Gravitational Wave search O2 Multi-Directional ("O2MD1")

Bernd Machenschalk
Bernd Machenschalk
Moderator
Administrator
Joined: 15 Oct 04
Posts: 4,099
Credit: 227,908,862
RAC: 25,056

Our workunits have varying

Our workunits have varying memory requirements, depending much (but not only) on the analysis frequency - the higher the frequency, the more data (files) is needed to process these, and the more memory to store it. We developed a model for the memory usage of our apps depending on the input parameters, and coded it into the workunit generator. The workunit generator caclculates the memory requirement for each particular workunit and writes it into the workunit record, such that the scheduler doesn't give tasks to clients which have too few (available) memory. For CPU Apps, this works pretty good.
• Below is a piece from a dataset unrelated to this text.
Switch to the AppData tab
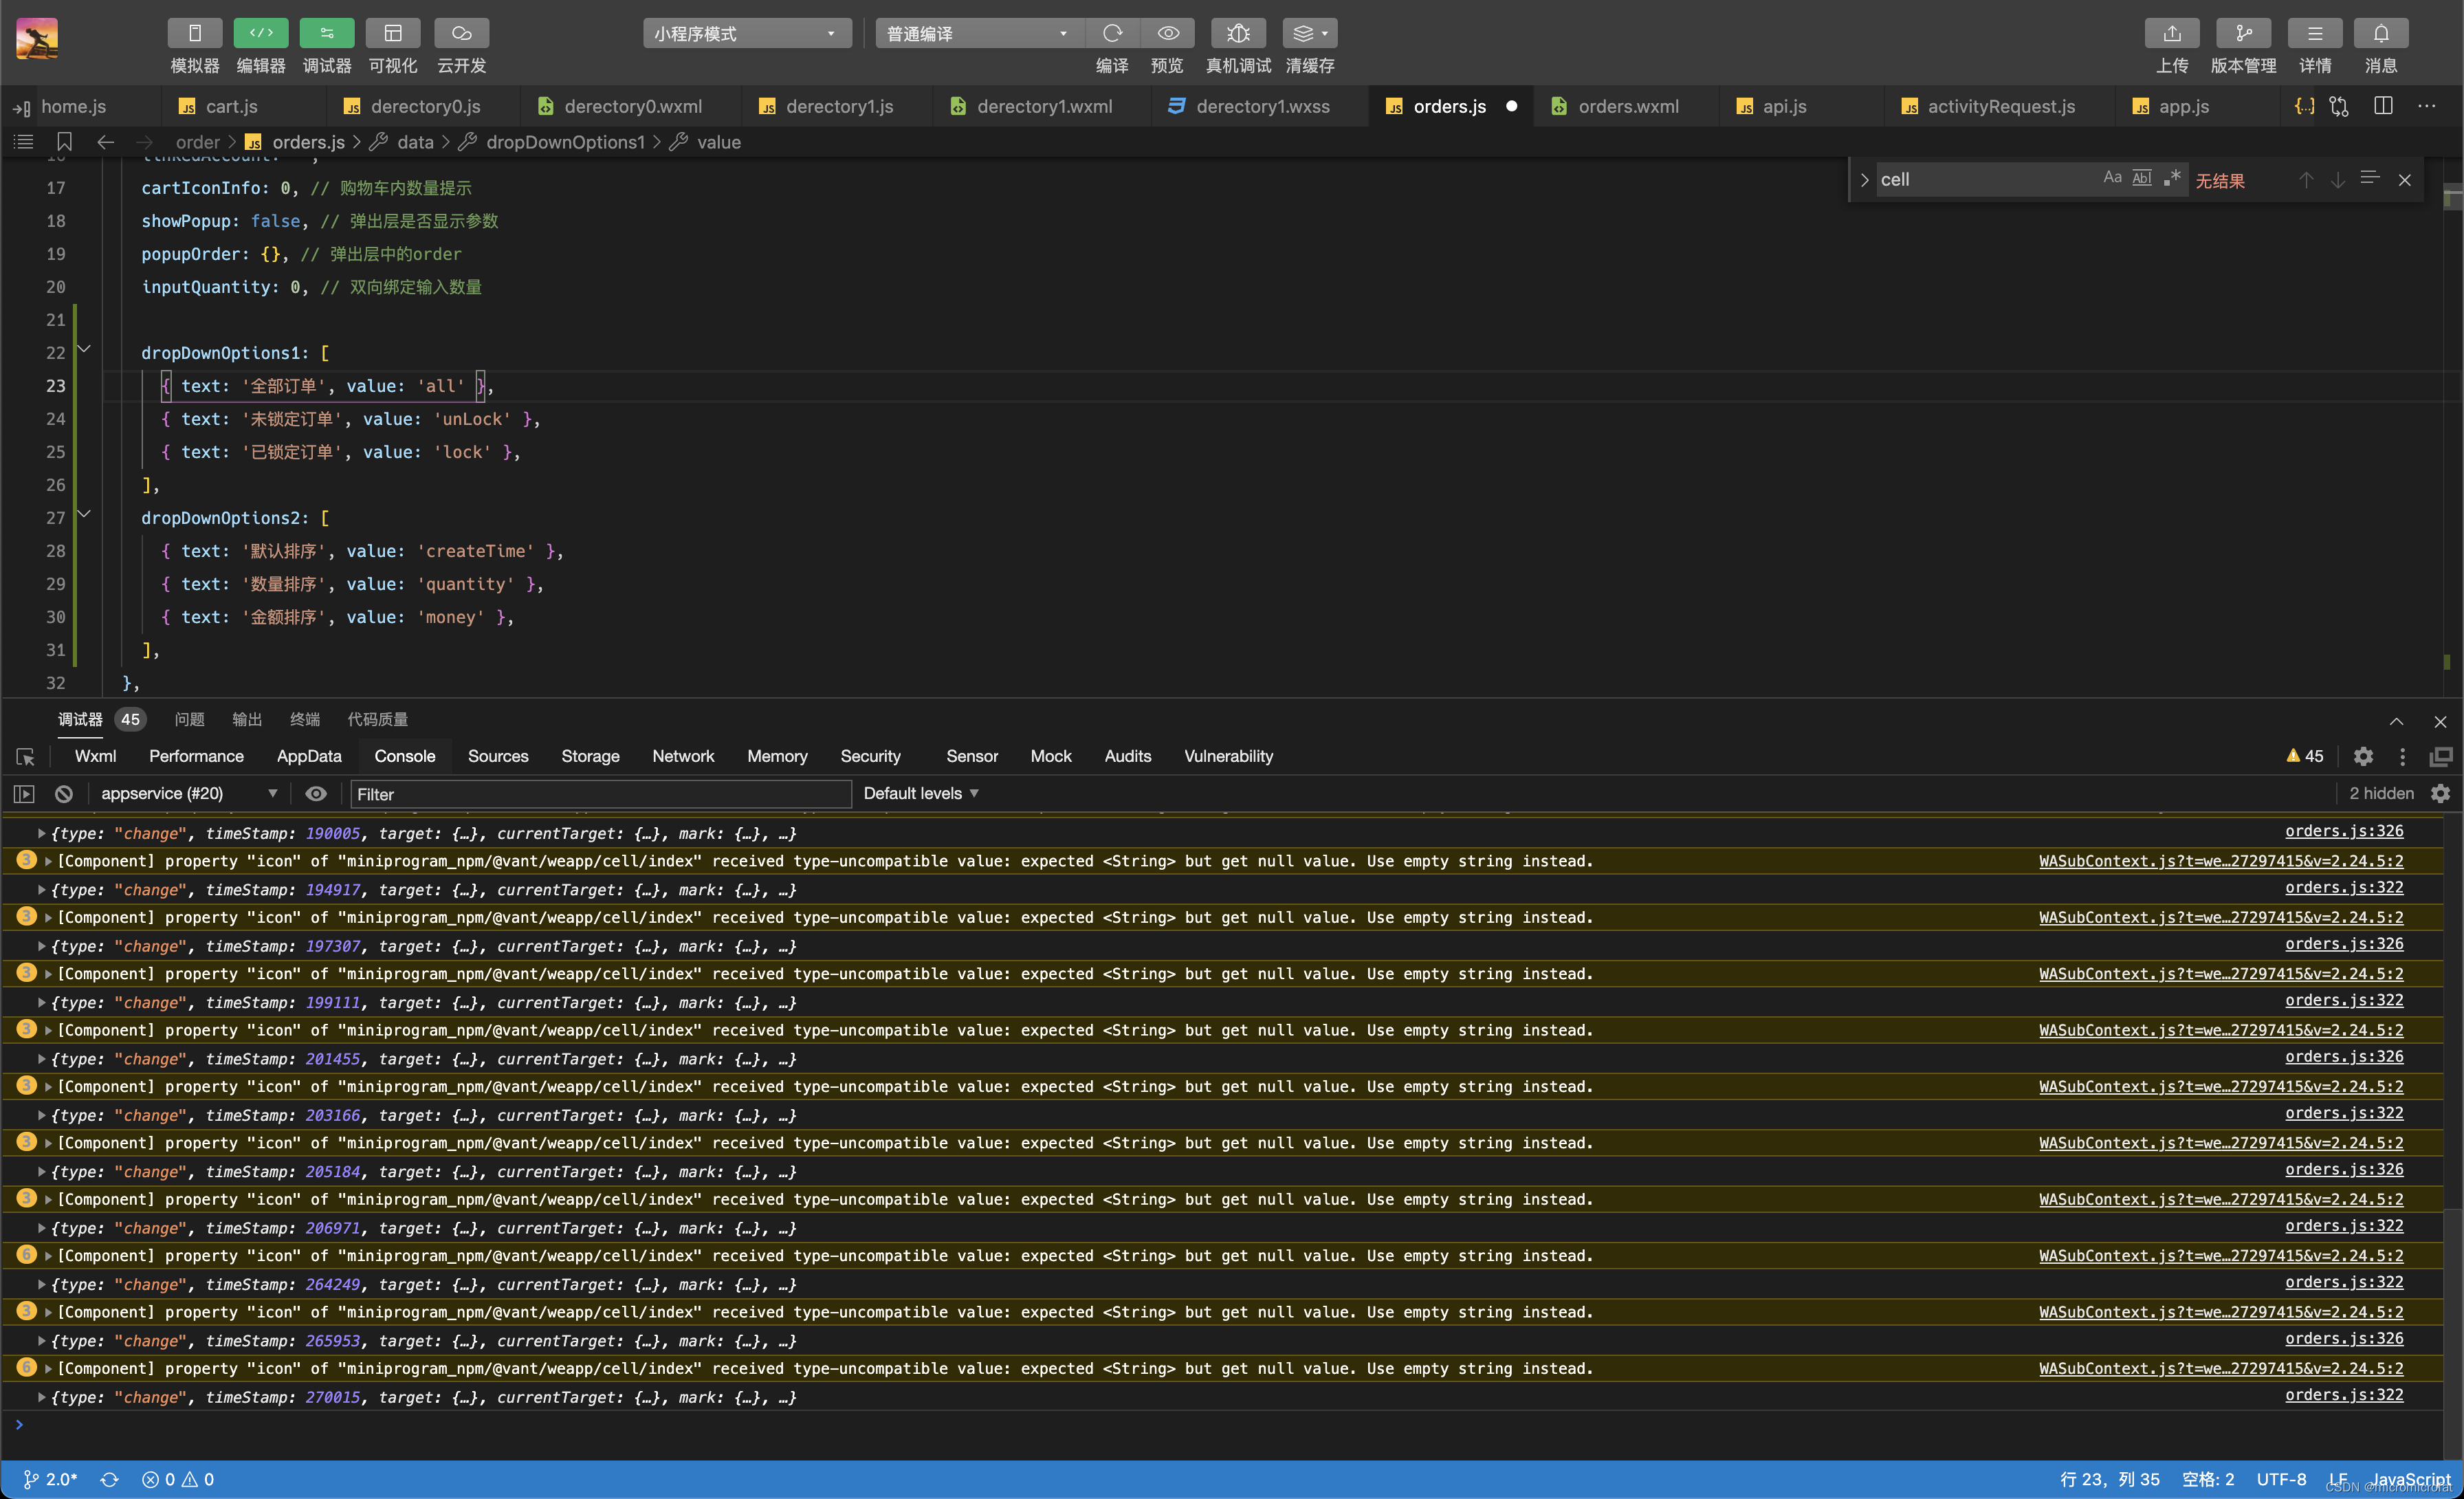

However, BOINC's handling of GPU memory restrictions is completely separated from that. It only allows to specify a minimum RAM per GPU, and a single fixed value for how much memory will actually be used (by this App), completely ignorant of the memory requirement assigned to the workunit. Therefore I now changed the scheduler, such that it will require the GPU to have at least as much memory as recorded in the workunit. Test show that this is a pretty good fit, at least for our applications. This might lead to a lot more "work requests" being rejected (or fulfilled by FGRP work), but it should avoid the memory allocation errors of the GPU apps.

BM

Zalster
Zalster
Joined: 26 Nov 13
Posts: 3,117
Credit: 4,050,672,230
RAC: 37

Thanks Bernd,  You should

Thanks Bernd, 

You should look at this thread where it's discussed how BOINC determines the amount of RAM on Nvidia GPUs

https://einsteinathome.org/goto/comment/176690

Bernd Machenschalk
Bernd Machenschalk
Moderator
Administrator
Joined: 15 Oct 04
Posts: 4,099
Credit: 227,908,862
RAC: 25,056

Thanks for the note. However,

Thanks for the note. However, I don't think that any workunit of ours does now require more than 2GB of RAM, or will in the foreseeable future.

BM

Zalster
Zalster
Joined: 26 Nov 13
Posts: 3,117
Credit: 4,050,672,230
RAC: 37

No problem. Note Nvidia only

No problem. Note Nvidia only allows use of 27% of the RAM on a card to be used for OpenCl. This is creating issues with low RAM nvidia (2-3 GB) cards.  AMD and Intel use somewhere between 52-67% of a card's available RAM for scientific computations.

Ian&Steve C.
Ian&Steve C.
Joined: 19 Jan 20
Posts: 2,012
Credit: 16,796,626,077
RAC: 40,557,152

Bernd Machenschalk wrote:Our

Bernd Machenschalk wrote:
Our workunits have varying memory requirements, depending much (but not only) on the analysis frequency - the higher the frequency, the more data (files) is needed to process these, and the more memory to store it. We developed a model for the memory usage of our apps depending on the input parameters, and coded it into the workunit generator. The workunit generator caclculates the memory requirement for each particular workunit and writes it into the workunit record, such that the scheduler doesn't give tasks to clients which have too few (available) memory. For CPU Apps, this works pretty good. However, BOINC's handling of GPU memory restrictions is completely separated from that. It only allows to specify a minimum RAM per GPU, and a single fixed value for how much memory will actually be used (by this App), completely ignorant of the memory requirement assigned to the workunit. Therefore I now changed the scheduler, such that it will require the GPU to have at least as much memory as recorded in the workunit. Test show that this is a pretty good fit, at least for our applications. This might lead to a lot more "work requests" being rejected (or fulfilled by FGRP work), but it should avoid the memory allocation errors of the GPU apps.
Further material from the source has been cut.